Supplied passage -

***

Truth time: I have a real love/hate relationship with the CDC. I was thrilled beyond words when the latest update showed that as a fully vaccinated adult, I can safely attend worship and SING in a choir with other vaccinated people. Then I looked to the other side of the chart. Ugh. For those who are unvaccinated, singing – even masked – is still considered to be among the most risky of activities. For homogeneous groups, the CDC is extremely helpful. For heterogeneous populations (such as an intergenerational congregation) … not so much. This begs the question that has been on a constant loop in my brain since the update: What does this mean for us at FPC Greenville?
Fortunately for us, the CDC is not our only resource for the latest in research and best practices. Through my work with Presbyterian Association of Musicians, I have had the privilege of making connections with The Center for Congregational Song, The Hymn Society of the United States and Canada, and with leaders from churches all over the United States. Last September, the University of Maryland and the University of Colorado began intensive studies regarding singing and wind instruments, and they have released findings every three to four months. Initially, the consensus was that the threshold for group singing was the overall vaccination percentage. Once 60%-70% of the population was vaccinated, they told us, we could feel confident in a return to choir and congregational singing. More recent findings tell us that while those big-picture numbers are still extremely important, we have to put a magnifying glass on our specific situation (choir, congregation, etc.) to determine the timing of our next steps.

***

Listed records -
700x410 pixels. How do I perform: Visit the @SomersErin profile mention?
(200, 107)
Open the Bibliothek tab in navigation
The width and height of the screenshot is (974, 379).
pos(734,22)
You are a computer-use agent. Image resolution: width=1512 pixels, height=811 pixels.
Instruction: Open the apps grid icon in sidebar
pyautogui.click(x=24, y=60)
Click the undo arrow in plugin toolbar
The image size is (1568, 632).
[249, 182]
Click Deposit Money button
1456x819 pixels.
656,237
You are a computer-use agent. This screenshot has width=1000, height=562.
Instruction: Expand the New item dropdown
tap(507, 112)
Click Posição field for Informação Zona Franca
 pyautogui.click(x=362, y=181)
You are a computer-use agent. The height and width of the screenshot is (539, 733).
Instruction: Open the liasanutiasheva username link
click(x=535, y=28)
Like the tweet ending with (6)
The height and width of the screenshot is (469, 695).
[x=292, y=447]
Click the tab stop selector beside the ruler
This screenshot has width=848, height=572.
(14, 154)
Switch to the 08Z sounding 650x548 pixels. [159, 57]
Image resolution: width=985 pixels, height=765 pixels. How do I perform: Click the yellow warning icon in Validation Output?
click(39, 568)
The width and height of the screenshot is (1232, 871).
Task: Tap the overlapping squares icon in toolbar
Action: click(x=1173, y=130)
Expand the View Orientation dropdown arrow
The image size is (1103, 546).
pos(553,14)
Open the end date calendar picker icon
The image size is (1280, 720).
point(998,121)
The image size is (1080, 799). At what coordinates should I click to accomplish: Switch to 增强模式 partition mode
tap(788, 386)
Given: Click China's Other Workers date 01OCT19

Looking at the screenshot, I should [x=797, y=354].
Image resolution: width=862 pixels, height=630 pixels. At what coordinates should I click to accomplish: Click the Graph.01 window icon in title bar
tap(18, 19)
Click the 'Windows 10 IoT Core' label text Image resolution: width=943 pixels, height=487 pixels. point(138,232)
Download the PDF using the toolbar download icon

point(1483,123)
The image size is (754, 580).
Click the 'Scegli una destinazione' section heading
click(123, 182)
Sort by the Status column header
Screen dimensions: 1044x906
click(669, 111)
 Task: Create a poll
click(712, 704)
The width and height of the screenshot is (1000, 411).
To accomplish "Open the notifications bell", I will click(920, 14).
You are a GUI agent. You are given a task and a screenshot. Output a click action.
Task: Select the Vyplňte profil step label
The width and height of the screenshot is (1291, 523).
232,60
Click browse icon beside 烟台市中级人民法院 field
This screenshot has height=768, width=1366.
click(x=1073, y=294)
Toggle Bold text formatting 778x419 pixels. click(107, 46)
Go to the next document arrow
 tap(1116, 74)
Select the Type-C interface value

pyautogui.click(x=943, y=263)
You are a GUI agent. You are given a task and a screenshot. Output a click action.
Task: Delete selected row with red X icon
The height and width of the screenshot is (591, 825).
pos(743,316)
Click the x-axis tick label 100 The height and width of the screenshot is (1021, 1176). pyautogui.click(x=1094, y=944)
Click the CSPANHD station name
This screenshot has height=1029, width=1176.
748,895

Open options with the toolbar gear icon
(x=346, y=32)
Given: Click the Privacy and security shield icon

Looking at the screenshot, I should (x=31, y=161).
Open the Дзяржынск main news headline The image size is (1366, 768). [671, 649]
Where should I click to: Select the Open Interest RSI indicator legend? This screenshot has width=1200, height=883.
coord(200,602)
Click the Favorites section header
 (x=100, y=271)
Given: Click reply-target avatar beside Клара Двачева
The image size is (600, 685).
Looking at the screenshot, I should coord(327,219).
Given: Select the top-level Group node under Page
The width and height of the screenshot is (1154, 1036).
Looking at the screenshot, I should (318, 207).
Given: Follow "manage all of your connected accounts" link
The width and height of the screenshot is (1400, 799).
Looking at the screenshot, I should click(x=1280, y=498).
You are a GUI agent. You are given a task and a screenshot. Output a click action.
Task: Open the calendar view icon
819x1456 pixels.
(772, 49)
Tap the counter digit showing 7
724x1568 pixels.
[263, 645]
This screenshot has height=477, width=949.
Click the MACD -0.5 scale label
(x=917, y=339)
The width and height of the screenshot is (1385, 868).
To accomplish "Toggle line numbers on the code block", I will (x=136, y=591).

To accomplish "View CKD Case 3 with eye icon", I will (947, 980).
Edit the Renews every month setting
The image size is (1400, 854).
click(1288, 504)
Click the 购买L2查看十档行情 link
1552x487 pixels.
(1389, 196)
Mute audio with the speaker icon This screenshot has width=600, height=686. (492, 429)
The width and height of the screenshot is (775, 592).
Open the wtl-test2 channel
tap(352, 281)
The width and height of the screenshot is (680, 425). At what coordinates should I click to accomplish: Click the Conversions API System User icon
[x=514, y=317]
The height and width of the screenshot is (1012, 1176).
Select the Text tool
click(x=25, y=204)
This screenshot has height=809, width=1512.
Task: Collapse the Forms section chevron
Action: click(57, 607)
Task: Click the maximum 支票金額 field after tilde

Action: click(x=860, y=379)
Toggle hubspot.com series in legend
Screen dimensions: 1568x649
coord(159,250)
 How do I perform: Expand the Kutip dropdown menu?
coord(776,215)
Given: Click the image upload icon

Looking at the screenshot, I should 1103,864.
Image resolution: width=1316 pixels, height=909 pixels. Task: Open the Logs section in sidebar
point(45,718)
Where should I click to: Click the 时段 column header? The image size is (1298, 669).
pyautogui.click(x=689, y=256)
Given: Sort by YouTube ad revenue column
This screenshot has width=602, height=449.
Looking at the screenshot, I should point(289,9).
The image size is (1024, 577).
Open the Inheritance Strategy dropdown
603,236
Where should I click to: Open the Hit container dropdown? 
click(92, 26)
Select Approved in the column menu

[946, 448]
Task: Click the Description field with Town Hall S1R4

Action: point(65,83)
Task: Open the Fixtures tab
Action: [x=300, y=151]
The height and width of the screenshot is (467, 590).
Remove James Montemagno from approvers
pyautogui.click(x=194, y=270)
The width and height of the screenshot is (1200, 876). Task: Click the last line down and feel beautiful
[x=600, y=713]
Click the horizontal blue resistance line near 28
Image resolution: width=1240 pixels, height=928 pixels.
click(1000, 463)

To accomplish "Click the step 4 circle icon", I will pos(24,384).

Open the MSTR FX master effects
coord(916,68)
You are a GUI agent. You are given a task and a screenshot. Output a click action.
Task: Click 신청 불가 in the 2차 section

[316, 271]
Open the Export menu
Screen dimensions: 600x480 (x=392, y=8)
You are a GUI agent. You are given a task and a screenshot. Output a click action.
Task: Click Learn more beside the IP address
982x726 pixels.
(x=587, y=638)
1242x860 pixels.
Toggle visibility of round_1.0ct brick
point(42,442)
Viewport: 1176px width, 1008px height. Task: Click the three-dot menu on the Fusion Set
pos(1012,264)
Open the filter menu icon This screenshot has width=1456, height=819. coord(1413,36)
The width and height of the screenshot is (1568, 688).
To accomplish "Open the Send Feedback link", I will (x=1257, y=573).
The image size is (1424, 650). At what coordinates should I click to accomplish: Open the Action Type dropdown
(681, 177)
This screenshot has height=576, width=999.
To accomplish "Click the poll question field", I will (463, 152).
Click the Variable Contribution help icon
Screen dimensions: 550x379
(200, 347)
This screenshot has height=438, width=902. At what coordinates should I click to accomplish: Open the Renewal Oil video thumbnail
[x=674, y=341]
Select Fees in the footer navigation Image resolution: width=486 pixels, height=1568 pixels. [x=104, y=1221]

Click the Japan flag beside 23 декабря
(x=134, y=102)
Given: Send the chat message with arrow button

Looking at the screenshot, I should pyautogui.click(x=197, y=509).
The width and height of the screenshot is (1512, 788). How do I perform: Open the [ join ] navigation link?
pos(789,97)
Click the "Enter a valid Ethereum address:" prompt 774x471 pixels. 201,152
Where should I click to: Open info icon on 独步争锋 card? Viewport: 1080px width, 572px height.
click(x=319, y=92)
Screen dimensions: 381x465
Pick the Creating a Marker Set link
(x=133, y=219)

***

Your tasks -
1) List every organization named in the passage about church singing and CDC guidance.
2) Continue the passage about church singing and CDC guidance, starting after its final sentence.
The entries have no connection to the passage about church singing and CDC guidance.

Your responses -
1)
- CDC
- FPC Greenville
- Presbyterian Association of Musicians
- The Center for Congregational Song
- The Hymn Society of the United States and Canada
- University of Maryland
- University of Colorado

2)
Over the last two weeks, I have reached out to approximately fifteen PC(USA) colleagues in the Southeastern United States and asked the same questions: What has your church been doing? How do the latest findings change those practices? More than half of the churches represented held in-person worship on Pentecost for the first time since March 2020. While it’s useful for us to know that as a point of reference, our church’s journey is not comparable. Thankfully, there were several congregations in NC, SC, and GA whose processes and attendance were very similar to our own. They have the same questions and concerns that we have. Beyond that surface commonality, every single congregation is passionate about music and its role in worship. While the specific circumstances in each congregation may differ, on the major points there was consensus:
We want to sing again as soon as we are able to do so.
There must be options available for those who are not yet eligible for the vaccine to participate in worship.
Each congregation had a different approach to the second point, but in an intergenerational setting, it is a crucial step in our journey back to the familiar. The solutions that work for others are not great choices for us (if you’re curious what others are doing, email me and I’ll fill you in). At FPC, we are taking the next few weeks to develop a worship class for those who are not yet eligible to receive the vaccine so there is a safe, in-person worship opportunity for all. As it happens, many of our 12-15 year-olds are scheduled for vaccines in the coming weeks, which also benefits the whole congregation as we look at our specific situation through that magnifying glass. Worship Ministry had already scheduled the July 4 Worship and Picnic at 10am, so we knew we could use that date to REALLY celebrate by setting that as our return to congregational singing. In the meantime, we will start to have some of our choir members back in the loft at the 11:00 service (sorry, I can’t guarantee that they’ll be up and singing at 8:30, but you never know – they could surprise me).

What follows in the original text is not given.